From the records below, copy the lines that include "pixels".

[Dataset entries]
----

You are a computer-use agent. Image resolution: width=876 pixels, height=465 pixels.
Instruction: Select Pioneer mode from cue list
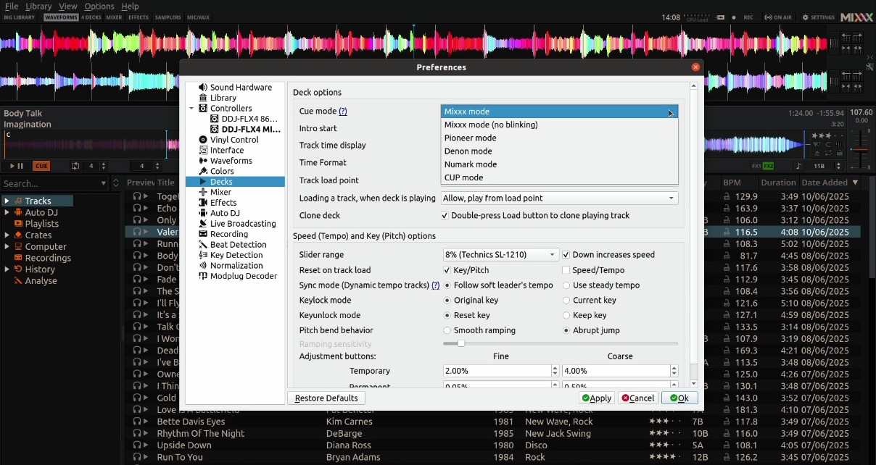click(x=471, y=138)
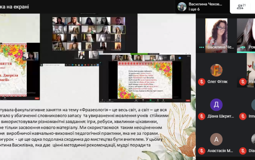Click the muted mic icon beside Inna
Screen dimensions: 255x160
pos(243,116)
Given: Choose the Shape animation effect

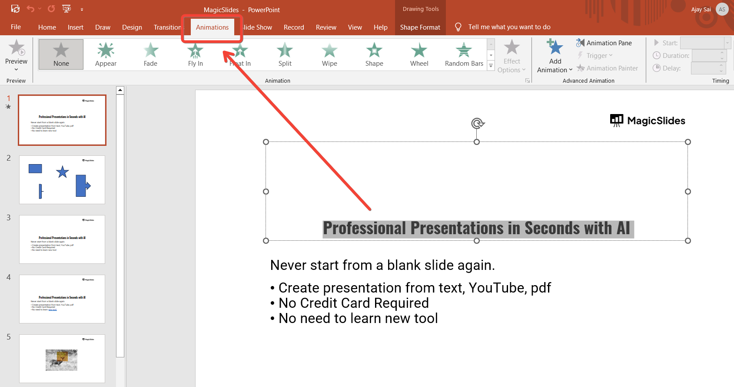Looking at the screenshot, I should (x=374, y=54).
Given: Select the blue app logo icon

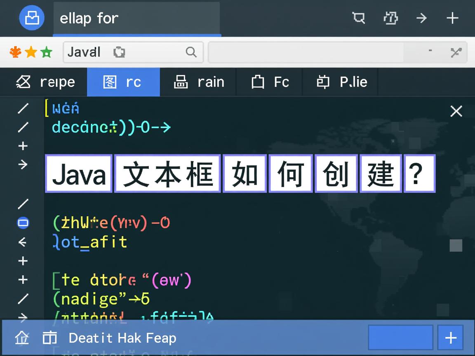Looking at the screenshot, I should 32,18.
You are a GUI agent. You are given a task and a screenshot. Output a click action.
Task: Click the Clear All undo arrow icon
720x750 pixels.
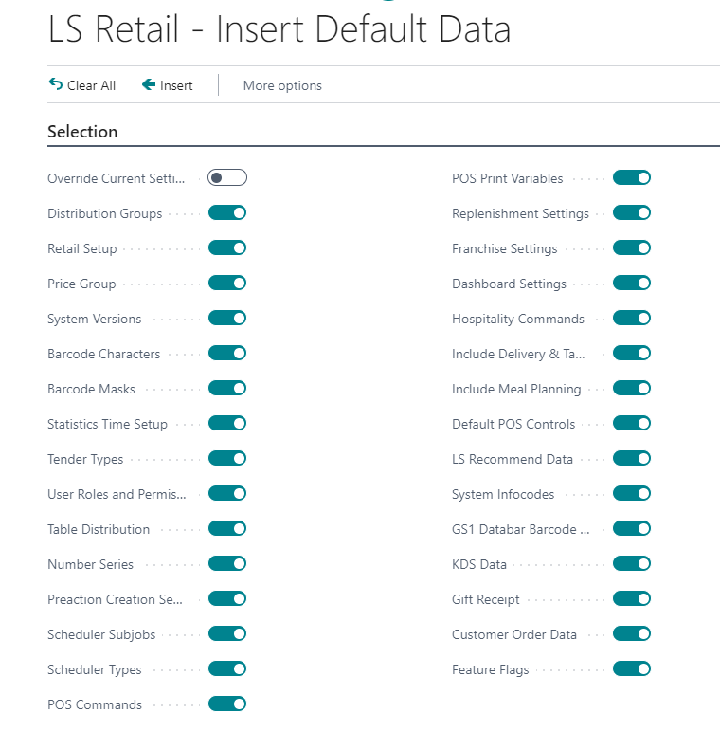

----

Solution
You are a computer-use agent. Image resolution: width=876 pixels, height=465 pixels.
720x750 pixels.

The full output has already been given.